═════ Document segment
Numerical simulations present a fundamental building block of our modern theoretical understanding of the Universe. As such the work in this thesis is primarily concerned with understanding fundamental differences that lie between the different hydrodynamic schemes. In chapter 3 I outline the optimisations I make to the FLASH code to enable larger simulations to be run. These include developing and testing a new FFT gravity solver. With these complete, in chapter 4 I present results from a collaborative code comparison project in which we test a series of different hydrodynamics codes against a suite of demanding test problems with astrophysical relevance. As the problems have
known solutions, we can quantify their performance and are able to develop a resolution criteria which allows for the two different types to be reliably compared.

In chapter 5 we develop an analytic model for ram pressure stripping of the hot gaseous haloes of galaxies in groups and clusters. We test the model against a suite of hydrodynamic simulations in the SPH GADGET-2 code. To ensure that the spurious suppression of hydrodynamic instabilities by SPH codes does not bias our results, I compare our findings to those obtained with the FLASH AMR code and find excellent agreement.
══════════
═════ Data rows
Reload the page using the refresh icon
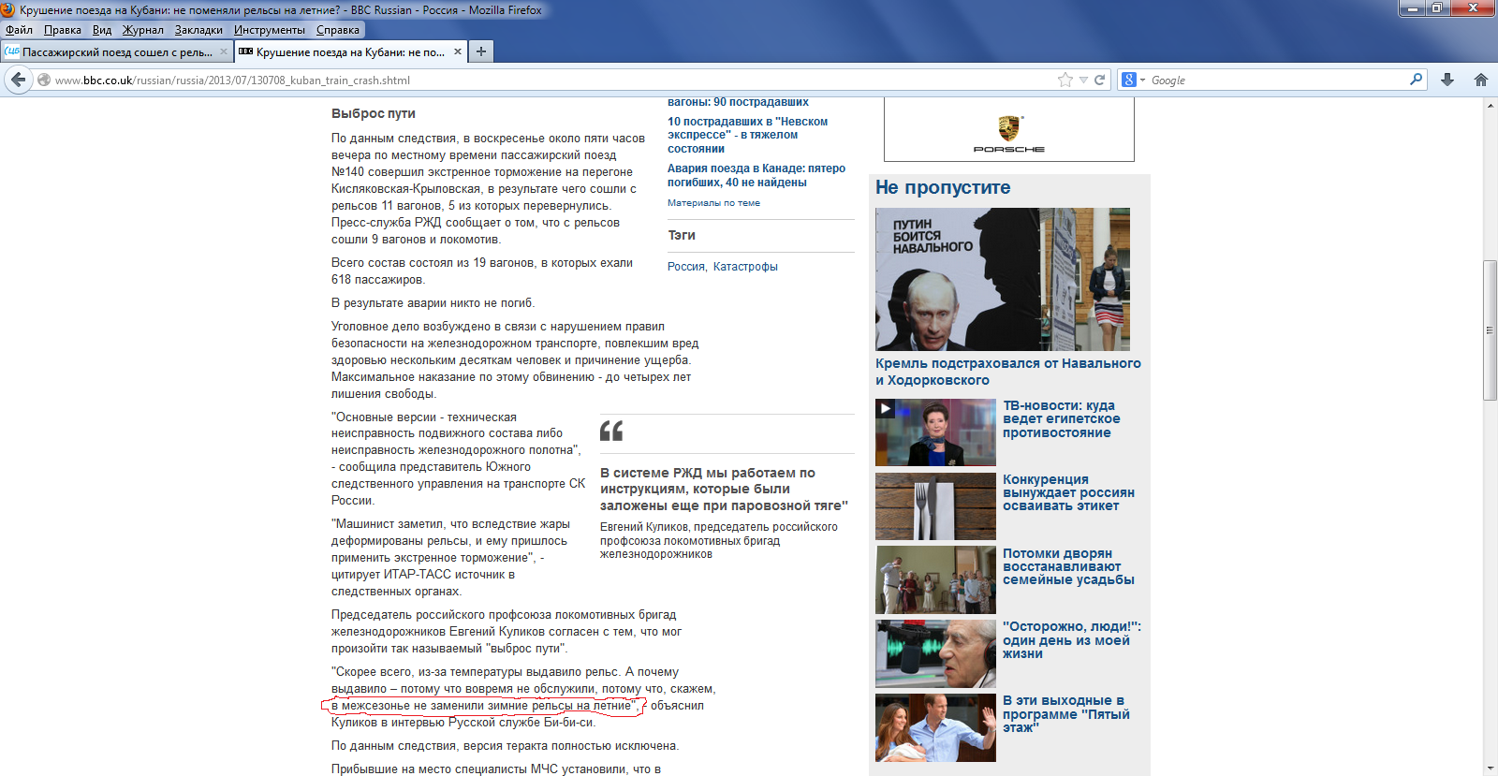 pyautogui.click(x=1100, y=81)
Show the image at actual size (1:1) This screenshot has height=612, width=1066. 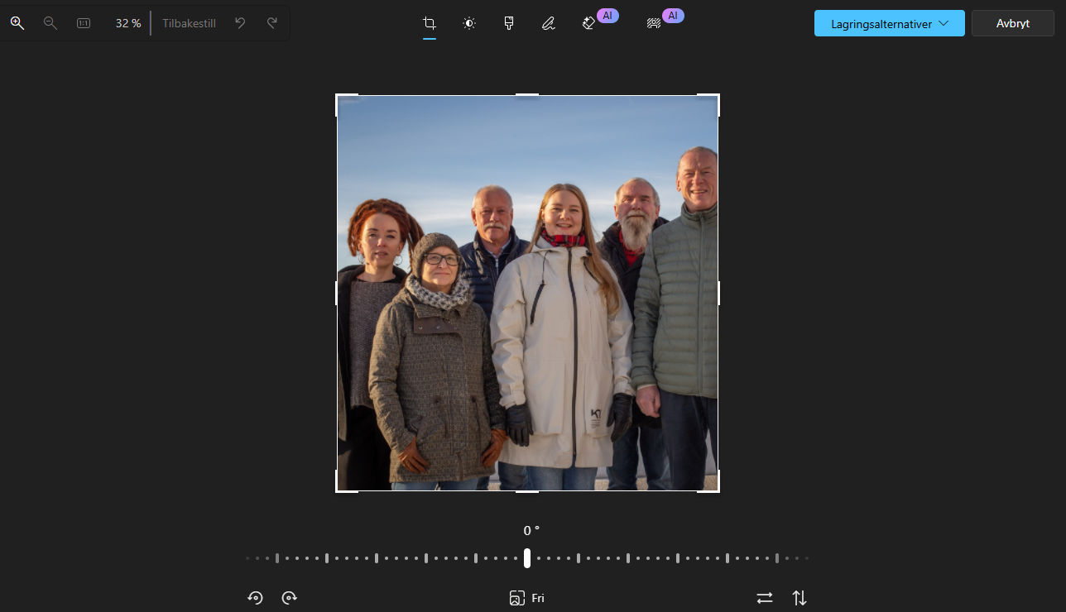[x=84, y=23]
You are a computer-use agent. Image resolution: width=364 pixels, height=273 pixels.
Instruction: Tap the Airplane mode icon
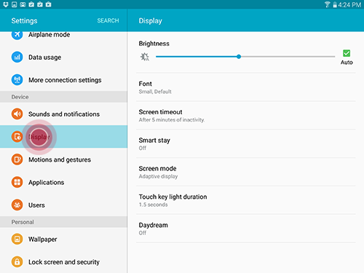click(17, 35)
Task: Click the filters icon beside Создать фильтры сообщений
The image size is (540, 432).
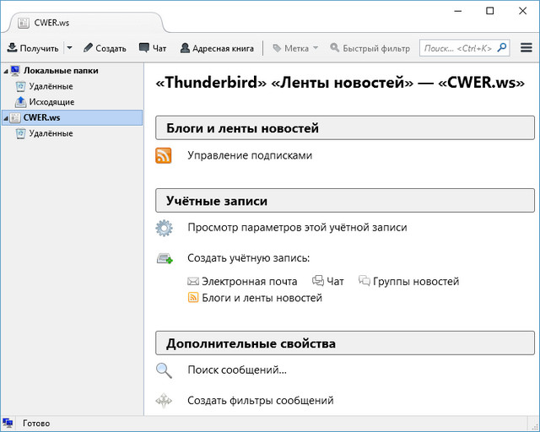Action: tap(164, 401)
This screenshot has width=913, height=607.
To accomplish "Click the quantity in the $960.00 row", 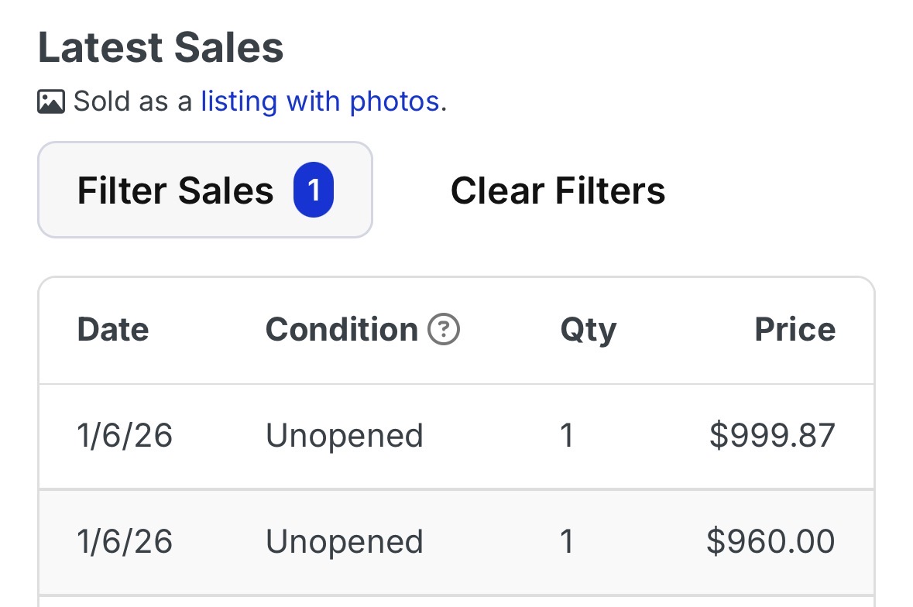I will click(567, 542).
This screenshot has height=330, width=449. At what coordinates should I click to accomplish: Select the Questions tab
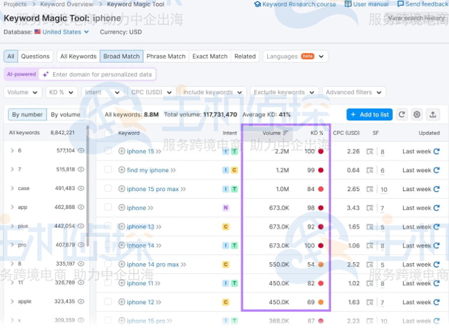pyautogui.click(x=35, y=56)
══════════
**Problem set**
**1)** Answer these questions from the thesis summary:
(a) In which chapter are the optimizations to the FLASH code outlined?
(b) What new solver is developed and tested?
(c) In which code is the suite of hydrodynamic simulations run to test the ram pressure stripping model?
**2)** Translate this sentence from the thesis summary into Spanish: "We test the model against a suite of hydrodynamic simulations in the SPH GADGET-2 code."

**Expected responses**
**1)**
(a) Chapter 3
(b) A new FFT gravity solver
(c) The SPH GADGET-2 code

**2)** Ponemos a prueba el modelo frente a un conjunto de simulaciones hidrodinámicas en el código SPH GADGET-2.